=== Quoted passage ===
Graceful termination does not work with apache chart
See original GitHub issueIn apache/airflow, helm chart has worker default terminationGracePeriodSeconds: 600
.
I observed after deploy using 1.10.14 that worker was terminated immediately. This reproduced consistently.
Tested also with 2.0.0 and again no lucke
Anyone have any hints of something to look into?
Here are some logs from a worker that shutdown ungracefully, running 1.10.14:
worker: Warm shutdown (MainProcess)
[2021-01-09 22:24:30,747: ERROR/MainProcess] Process 'ForkPoolWorker-15' pid:37 exited with 'signal 15 (SIGTERM)'
[2021-01-09 22:24:30,858: ERROR/MainProcess] Task handler raised error: WorkerLostError('Worker exited prematurely: signal 15 (SIGTERM).')

=== Exercise instructions ===
[1] List every log line that the graceful termination issue quotes from the worker.
[2] Answer these questions from the graceful termination issue:
(a) What default value does the helm chart give the worker's terminationGracePeriodSeconds?
(b) Besides 1.10.14, which version was tested?
(c) Which process exited with signal 15, and what was its pid?
[3] Shorten the paragraph of the graceful termination issue that begins "I observed after deploy" into one sentence, keeping its main facts.
The entries after this point are separate material and unrelated to the graceful termination issue.

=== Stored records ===

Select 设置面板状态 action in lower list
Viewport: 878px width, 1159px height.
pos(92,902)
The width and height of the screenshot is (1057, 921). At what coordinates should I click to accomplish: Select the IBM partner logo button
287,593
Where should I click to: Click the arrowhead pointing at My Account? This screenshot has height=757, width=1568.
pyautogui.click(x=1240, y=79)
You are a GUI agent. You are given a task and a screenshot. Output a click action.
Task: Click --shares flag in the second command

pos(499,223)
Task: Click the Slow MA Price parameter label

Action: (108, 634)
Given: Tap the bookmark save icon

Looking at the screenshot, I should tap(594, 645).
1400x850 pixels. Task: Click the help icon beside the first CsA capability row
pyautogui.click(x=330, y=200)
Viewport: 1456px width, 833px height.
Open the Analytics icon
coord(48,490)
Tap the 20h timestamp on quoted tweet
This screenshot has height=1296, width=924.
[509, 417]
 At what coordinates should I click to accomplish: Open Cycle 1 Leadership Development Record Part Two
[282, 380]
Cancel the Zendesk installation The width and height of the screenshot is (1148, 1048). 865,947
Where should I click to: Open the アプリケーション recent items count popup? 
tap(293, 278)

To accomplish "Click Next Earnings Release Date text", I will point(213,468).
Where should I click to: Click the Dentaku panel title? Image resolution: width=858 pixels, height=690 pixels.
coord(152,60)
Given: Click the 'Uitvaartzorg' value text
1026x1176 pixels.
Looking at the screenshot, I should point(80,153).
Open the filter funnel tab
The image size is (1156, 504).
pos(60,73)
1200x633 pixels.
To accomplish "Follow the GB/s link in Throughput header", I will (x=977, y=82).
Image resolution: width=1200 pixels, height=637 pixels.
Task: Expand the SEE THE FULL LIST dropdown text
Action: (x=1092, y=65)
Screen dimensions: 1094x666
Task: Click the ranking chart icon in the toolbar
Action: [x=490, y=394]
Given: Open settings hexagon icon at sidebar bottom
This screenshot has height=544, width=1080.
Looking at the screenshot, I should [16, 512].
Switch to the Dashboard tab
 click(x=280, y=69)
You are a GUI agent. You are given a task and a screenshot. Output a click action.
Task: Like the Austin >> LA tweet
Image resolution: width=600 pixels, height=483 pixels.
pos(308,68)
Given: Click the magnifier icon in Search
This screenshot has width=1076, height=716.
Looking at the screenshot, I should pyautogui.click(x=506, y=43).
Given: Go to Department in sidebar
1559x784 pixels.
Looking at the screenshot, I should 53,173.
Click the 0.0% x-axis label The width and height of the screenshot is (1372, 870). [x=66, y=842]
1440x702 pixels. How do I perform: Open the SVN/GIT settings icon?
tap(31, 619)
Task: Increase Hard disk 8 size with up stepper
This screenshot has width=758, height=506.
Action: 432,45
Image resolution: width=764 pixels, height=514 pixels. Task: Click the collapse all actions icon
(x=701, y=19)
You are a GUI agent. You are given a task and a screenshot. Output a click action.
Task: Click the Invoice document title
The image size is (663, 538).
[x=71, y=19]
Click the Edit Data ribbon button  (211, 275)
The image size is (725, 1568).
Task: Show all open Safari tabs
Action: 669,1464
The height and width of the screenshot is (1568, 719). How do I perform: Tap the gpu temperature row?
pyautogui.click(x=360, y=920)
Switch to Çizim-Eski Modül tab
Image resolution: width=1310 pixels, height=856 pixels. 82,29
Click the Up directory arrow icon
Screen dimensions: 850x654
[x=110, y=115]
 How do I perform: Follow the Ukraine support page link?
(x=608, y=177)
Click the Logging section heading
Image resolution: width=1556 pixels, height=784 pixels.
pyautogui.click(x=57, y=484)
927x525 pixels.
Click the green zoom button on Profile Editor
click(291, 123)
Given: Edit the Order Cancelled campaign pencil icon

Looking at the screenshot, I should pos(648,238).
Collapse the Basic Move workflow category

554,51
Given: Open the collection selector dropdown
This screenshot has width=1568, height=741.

=== Solutions to the tasks ===
[1]
worker: Warm shutdown (MainProcess)
[2021-01-09 22:24:30,747: ERROR/MainProcess] Process 'ForkPoolWorker-15' pid:37 exited with 'signal 15 (SIGTERM)'
[2021-01-09 22:24:30,858: ERROR/MainProcess] Task handler raised error: WorkerLostError('Worker exited prematurely: signal 15 (SIGTERM).')

[2]
(a) 600
(b) 2.0.0
(c) 'ForkPoolWorker-15', pid 37

[3] After deploying with 1.10.14, the worker was terminated immediately every time.